The Ever-present Infosphere. Huge bandwidth coupled with the cloud and supercomputers means that we can have a computerized world with us anywhere there is bandwidth. This will eventually do away with computers, smartphones and other devices since the infosphere will always be there. We will have multiple screens and holographic projectors in the home and some future indiscrete wearable when away from home. We will each have a useful personal assistant that will help us navigate in a gigabit world.

The Internet of Things Becomes Useful. Rather than just having a smart thermometer and a door that we can unlock with our smartphones, we will be surrounded by devices that will tailor to our individual needs to create the environment we want. We will be constantly medically monitored and will be far healthier as a result.

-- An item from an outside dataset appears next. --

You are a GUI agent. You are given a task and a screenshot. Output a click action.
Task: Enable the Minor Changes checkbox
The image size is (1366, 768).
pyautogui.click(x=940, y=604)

Just-in-time Learning. With the infosphere always around us we will be able to access the facts we need when we need them. This will revolutionize education because we will have access to all of the ‘how-to’ manuals in the world and we will have a personal assistant to use them. This makes a lot of traditional education obsolete because everybody will be able to learn at their own pace. There might not be home-schooling, but rather personal assistant schooling. Obviously there will still need to be traditional types of training for specialties and physical skills. But the idea of needing to sit through months-long classes will become obsolete for most topics. This also will make education ubiquitous and a motivated person from anywhere on the planet and from any walk of life can learn whatever they want.

Always Monitored. Privacy will become a major issue when everything we do is being monitored. This can go one of two ways and we will either all adapt to living in a monitored society, or else there will be a outcry for a technological solution for guaranteeing our privacy. How this one issue is resolved will have a huge impact on everything else we do.

Something Unexpected. Many experts predict that ubiquitous bandwidth will probably not bring us only the things we expect, but rather things that we have not yet imagined. Who, just a decade ago, really understood the impact of smartphones, social media, and the other applications that are forefront in our lives today? It’s likely than many of the things listed above will happen, but that the most important future developments aren’t even on that list.

The Digital Divide Becomes Critical. Those without bandwidth are quickly going to be left out of the mainstream of the new society that is going to rely on gigabit tools for daily life. This will probably drive communities to find ways to get fiber at any cost, or else look at being left far behind. But we also might see some people drop out of the gigabit world and have segments of the population who refuse to partake in the bandwidth-driven future. One also has to wonder how we will cope when we lose the infosphere due to hurricanes or other acts that kill our connectivity for an extended period of time. Will we become too dependent upon the infosphere to function well without it?